Now we’re supposed to be as annoyed as Ana here, I think. But I’m not because I know exactly where Jose is coming from. Sorry to be serious for a moment, but Christian Grey is the least appealing hero I’ve ever read about. He is a sociopath, a sexual deviant, a control freak, and the most selfish man ever. His red room is for his pleasure. He even admits that taking Ana’s virginity – sorry ‘rectifying the situation’ – is a means to get what he wants. Everything he does for Ana is also a means to that end – which is having her as his submissive. He’s going to get her a laptop, but only so she can look up BDSM practices with a view to being his sub. If she signs the contract, he’s going to buy her new clothes, but only so she doesn’t let him down when she’s in his company. He’s going to pay for a personal trainer, but only so she’s fit enough for him to beat fifty shades of shit out of her without killing her. It’s all about him and what he wants, even when he does something for Ana. And she treats him as if he’s God almighty, and as if she’s not quite good enough for him.
I get that he’s supposed to be the flawed hero. But to me he’s all flaws with no redeeming qualities. I’m afraid having money and pretty hair, and being able to play the piano and fly a helicopter does not make for a hero. At least not in my book.
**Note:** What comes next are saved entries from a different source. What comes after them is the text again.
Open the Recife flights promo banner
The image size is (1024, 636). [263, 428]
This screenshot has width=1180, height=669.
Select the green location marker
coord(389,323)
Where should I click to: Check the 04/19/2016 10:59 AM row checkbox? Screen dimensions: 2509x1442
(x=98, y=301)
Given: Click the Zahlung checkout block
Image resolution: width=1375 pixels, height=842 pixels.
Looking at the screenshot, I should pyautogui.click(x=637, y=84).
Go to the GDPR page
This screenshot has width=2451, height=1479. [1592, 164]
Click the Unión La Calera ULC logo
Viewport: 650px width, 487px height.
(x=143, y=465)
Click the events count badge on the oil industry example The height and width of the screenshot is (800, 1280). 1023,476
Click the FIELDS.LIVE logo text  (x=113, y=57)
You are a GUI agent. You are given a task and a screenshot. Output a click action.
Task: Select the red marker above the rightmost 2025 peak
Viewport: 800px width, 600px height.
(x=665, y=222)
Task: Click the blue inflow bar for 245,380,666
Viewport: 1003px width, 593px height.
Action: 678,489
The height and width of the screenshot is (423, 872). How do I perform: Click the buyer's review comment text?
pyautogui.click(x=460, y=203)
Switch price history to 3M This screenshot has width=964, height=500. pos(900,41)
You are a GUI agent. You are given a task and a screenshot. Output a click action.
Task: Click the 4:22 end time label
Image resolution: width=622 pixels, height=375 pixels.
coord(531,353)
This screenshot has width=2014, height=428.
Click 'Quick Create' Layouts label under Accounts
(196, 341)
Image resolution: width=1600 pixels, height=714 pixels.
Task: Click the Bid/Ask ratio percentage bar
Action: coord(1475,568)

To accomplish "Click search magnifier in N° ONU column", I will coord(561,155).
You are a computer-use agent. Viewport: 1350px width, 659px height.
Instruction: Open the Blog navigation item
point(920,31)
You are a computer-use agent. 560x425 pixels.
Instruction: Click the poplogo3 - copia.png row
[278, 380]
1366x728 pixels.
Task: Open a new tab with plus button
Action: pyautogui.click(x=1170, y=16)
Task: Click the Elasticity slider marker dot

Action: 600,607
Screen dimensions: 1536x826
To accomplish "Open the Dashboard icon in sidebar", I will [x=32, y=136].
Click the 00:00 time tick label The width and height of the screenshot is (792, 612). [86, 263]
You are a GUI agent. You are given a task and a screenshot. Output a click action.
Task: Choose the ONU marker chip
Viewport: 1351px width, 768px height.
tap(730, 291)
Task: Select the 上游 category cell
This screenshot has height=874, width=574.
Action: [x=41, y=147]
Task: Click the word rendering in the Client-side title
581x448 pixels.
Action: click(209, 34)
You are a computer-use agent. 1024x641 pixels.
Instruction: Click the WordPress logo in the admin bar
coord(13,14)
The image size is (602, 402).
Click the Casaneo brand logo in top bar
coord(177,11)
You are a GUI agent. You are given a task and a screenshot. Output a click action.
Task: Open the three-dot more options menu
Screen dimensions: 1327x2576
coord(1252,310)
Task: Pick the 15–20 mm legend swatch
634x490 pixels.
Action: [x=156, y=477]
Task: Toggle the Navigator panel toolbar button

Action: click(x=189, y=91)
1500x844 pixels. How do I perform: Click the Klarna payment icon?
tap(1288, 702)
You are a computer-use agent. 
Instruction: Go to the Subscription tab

Anyway, Ana ends her conversation with Jose and then tells Kate about Jose making a pass at her. Kate is disgusted. Why? Jose might have overstepped the bounds of friendship, but he didn’t try to force Ana to become his sex slave in the Red Room of Pain. Whether James meant this irony, I don’t know. I somehow doubt it. Besides, haven’t the girls had men make passes at them before? You might think the guy is a loser, but as long as he knows that no means no, there’s no reason to be disgusted with him. This all goes back to my belief that this book was written by someone with a very immature outlook on men and relationships.
The chapter ends with Ana recalling Christian’s banter that morning. S’funny, I recall that he insisted on calling her ‘Miss Steele’, even during sex, he ordered her to eat as if she were a child, and then he sulked like a five year old when Jose phoned.
I turned the page to the next chapter and found I was looking at another contract which I couldn’t be bothered to read tonight. I didn’t think James could make the BDSM lifestyle seem more boring, but it seems that she’s really going to go for it in the next chapter.